Write the data out again, exactly as given.
>>
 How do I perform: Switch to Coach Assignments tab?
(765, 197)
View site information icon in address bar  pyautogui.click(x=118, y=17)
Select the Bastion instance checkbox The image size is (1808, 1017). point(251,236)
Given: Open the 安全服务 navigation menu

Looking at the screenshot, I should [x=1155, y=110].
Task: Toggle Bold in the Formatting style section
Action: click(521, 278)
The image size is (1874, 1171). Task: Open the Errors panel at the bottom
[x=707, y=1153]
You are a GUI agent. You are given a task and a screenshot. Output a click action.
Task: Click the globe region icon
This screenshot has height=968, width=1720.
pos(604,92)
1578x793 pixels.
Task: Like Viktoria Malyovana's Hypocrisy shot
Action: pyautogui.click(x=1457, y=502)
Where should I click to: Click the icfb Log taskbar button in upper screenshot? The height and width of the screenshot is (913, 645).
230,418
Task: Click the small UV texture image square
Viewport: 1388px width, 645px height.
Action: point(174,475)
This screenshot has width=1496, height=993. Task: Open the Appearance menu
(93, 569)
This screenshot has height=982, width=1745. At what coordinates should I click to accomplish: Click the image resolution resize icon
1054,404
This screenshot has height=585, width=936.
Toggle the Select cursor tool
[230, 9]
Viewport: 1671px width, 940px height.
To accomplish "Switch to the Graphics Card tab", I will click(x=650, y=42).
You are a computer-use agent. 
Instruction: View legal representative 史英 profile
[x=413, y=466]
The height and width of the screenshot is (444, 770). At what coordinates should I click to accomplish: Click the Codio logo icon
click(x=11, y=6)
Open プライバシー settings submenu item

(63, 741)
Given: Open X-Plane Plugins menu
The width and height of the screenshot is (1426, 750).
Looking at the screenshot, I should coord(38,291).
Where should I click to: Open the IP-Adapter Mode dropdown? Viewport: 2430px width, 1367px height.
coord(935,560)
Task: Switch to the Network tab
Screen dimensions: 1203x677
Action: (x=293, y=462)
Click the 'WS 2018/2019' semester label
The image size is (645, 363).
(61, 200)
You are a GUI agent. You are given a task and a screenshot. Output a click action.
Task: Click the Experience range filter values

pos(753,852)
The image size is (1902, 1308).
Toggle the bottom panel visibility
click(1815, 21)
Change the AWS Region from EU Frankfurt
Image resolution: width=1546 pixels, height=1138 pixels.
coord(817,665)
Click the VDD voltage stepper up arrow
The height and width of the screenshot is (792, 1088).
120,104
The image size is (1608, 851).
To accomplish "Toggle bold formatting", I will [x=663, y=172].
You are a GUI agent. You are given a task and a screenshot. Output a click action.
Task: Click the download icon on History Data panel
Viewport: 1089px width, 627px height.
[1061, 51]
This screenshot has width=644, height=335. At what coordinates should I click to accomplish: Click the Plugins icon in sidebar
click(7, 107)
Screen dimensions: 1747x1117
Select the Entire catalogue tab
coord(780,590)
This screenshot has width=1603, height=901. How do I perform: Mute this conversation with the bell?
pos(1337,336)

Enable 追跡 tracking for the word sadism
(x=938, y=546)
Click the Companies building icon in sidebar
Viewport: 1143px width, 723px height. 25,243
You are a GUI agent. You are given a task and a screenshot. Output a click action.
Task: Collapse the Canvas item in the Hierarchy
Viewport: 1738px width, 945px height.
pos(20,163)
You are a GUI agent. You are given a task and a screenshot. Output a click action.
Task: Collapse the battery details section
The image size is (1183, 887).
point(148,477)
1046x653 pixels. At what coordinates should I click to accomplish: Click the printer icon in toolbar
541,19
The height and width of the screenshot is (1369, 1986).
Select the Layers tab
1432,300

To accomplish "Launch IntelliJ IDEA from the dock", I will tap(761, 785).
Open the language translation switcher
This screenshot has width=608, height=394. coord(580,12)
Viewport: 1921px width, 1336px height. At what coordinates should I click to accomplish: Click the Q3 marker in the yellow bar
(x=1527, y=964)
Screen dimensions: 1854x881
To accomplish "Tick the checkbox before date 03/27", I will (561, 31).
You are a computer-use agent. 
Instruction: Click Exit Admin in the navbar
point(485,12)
<<
→ Solved exercise:
 How do I perform: Switch to Coach Assignments tab?
(765, 197)
View site information icon in address bar  pyautogui.click(x=118, y=17)
Select the Bastion instance checkbox The image size is (1808, 1017). point(251,236)
Given: Open the 安全服务 navigation menu

Looking at the screenshot, I should [x=1155, y=110].
Task: Toggle Bold in the Formatting style section
Action: click(521, 278)
The image size is (1874, 1171). Task: Open the Errors panel at the bottom
[x=707, y=1153]
You are a GUI agent. You are given a task and a screenshot. Output a click action.
Task: Click the globe region icon
This screenshot has height=968, width=1720.
pos(604,92)
1578x793 pixels.
Task: Like Viktoria Malyovana's Hypocrisy shot
Action: pyautogui.click(x=1457, y=502)
Where should I click to: Click the icfb Log taskbar button in upper screenshot? The height and width of the screenshot is (913, 645).
230,418
Task: Click the small UV texture image square
Viewport: 1388px width, 645px height.
Action: point(174,475)
This screenshot has width=1496, height=993. Task: Open the Appearance menu
(93, 569)
This screenshot has height=982, width=1745. At what coordinates should I click to accomplish: Click the image resolution resize icon
1054,404
This screenshot has height=585, width=936.
Toggle the Select cursor tool
[230, 9]
Viewport: 1671px width, 940px height.
To accomplish "Switch to the Graphics Card tab", I will click(x=650, y=42).
You are a computer-use agent. 
Instruction: View legal representative 史英 profile
[x=413, y=466]
The height and width of the screenshot is (444, 770). At what coordinates should I click to accomplish: Click the Codio logo icon
click(x=11, y=6)
Open プライバシー settings submenu item

(63, 741)
Given: Open X-Plane Plugins menu
The width and height of the screenshot is (1426, 750).
Looking at the screenshot, I should coord(38,291).
Where should I click to: Open the IP-Adapter Mode dropdown? Viewport: 2430px width, 1367px height.
coord(935,560)
Task: Switch to the Network tab
Screen dimensions: 1203x677
Action: (x=293, y=462)
Click the 'WS 2018/2019' semester label
The image size is (645, 363).
(61, 200)
You are a GUI agent. You are given a task and a screenshot. Output a click action.
Task: Click the Experience range filter values

pos(753,852)
The image size is (1902, 1308).
Toggle the bottom panel visibility
click(1815, 21)
Change the AWS Region from EU Frankfurt
Image resolution: width=1546 pixels, height=1138 pixels.
coord(817,665)
Click the VDD voltage stepper up arrow
The height and width of the screenshot is (792, 1088).
120,104
The image size is (1608, 851).
To accomplish "Toggle bold formatting", I will [x=663, y=172].
You are a GUI agent. You are given a task and a screenshot. Output a click action.
Task: Click the download icon on History Data panel
Viewport: 1089px width, 627px height.
[1061, 51]
This screenshot has width=644, height=335. At what coordinates should I click to accomplish: Click the Plugins icon in sidebar
click(7, 107)
Screen dimensions: 1747x1117
Select the Entire catalogue tab
coord(780,590)
This screenshot has width=1603, height=901. How do I perform: Mute this conversation with the bell?
pos(1337,336)

Enable 追跡 tracking for the word sadism
(x=938, y=546)
Click the Companies building icon in sidebar
Viewport: 1143px width, 723px height. 25,243
You are a GUI agent. You are given a task and a screenshot. Output a click action.
Task: Collapse the Canvas item in the Hierarchy
Viewport: 1738px width, 945px height.
pos(20,163)
You are a GUI agent. You are given a task and a screenshot. Output a click action.
Task: Collapse the battery details section
The image size is (1183, 887).
point(148,477)
1046x653 pixels. At what coordinates should I click to accomplish: Click the printer icon in toolbar
541,19
The height and width of the screenshot is (1369, 1986).
Select the Layers tab
1432,300

To accomplish "Launch IntelliJ IDEA from the dock", I will tap(761, 785).
Open the language translation switcher
This screenshot has width=608, height=394. coord(580,12)
Viewport: 1921px width, 1336px height. At what coordinates should I click to accomplish: Click the Q3 marker in the yellow bar
(x=1527, y=964)
Screen dimensions: 1854x881
To accomplish "Tick the checkbox before date 03/27", I will (561, 31).
You are a computer-use agent. 
Instruction: Click Exit Admin in the navbar
point(485,12)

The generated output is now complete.